# C Names Suggestions



## knightrider (Feb 28, 2012)

So...i need a C name for my new doeling...she came with the name of my sister inlaw so I can't use that...she is a tan and white doe with blue eyes...we were thinking Cyan, but not sure i like that name...then I came up with Cayenne, but not sure that fits. Breeder wants a c name and I'm not sure...

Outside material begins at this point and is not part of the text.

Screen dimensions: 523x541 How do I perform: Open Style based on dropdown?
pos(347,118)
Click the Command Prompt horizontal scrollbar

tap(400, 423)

Any suggestions? Thinking Cricket might work? Others?


----------



## freedomstarfarm (Mar 25, 2011)

Cricket is cute.


----------



## freedomstarfarm (Mar 25, 2011)

I also like Cassie for a girl.


----------



## thegoatgirl (Nov 27, 2011)

Cassandra? You could call her Cassie for short.


----------



## meluvgoats (Apr 19, 2012)

I love the name Caolainn. (irish name).
Its pronounced Cee - Linn.
Heres some others
Most of these are irish I'll give the meanings too 
Callie
Cathy
Cailey (kiii -lee) Party
Callista (most beautiful)
Calypso (one who conceals)
Canace (child of the wind)
Cara (clear diamond)

Hope these help pm me for more


----------



## Shellshocker66 (Mar 19, 2012)

All I can think of is Celine....

I'm not the creative goat name person in the family. I have Momma goat because she came with 2 kids and a bad name of "Gone again". One of her kids was white and the other black so they got named Salt and Peppa... Yeah I usually ask for help or told what the name will be LOL.


----------



## Stacykins (Mar 27, 2012)

Camellia, Chrysanthemum (Chris), Calla, and Cleome are the ones I can think of off the top of my head. All flowers, heh.


----------



## peggy (Aug 11, 2010)

I have a Charlotte and a Chelsea and their dams are Chickadee and Chestnut.


----------



## .:Linz:. (Aug 25, 2011)

Celeste 
Cassia
Cadence 
Caprina 
Clara 
Cadence 
Cheyenne


----------



## Goat Mom (May 1, 2012)

What are some names of your other goats? I like it when my pets' names match.


----------



## BiglerKnob (May 18, 2012)

Carmen
Carmella
Candide


----------



## knightrider (Feb 28, 2012)

i only have one other goat and her name is Savannah...I like Charlotte and a couple others...unfortunately I think the breeder may have been registering her name yesterday so she probably went with Cayanne...i don't know why I'm having such a hard time with her name...


----------



## aussieheelr (Jul 29, 2011)

freedomstarfarm said:


> Cricket is cute.


I like Cricket too! Or Chloe


----------



## Goat Luvr (May 3, 2012)

Clover
Caramel
Cherry
Candy
Creampuff
Cookie
Cleopatra
Cinnamon

Can you tell that I'm hungry?


----------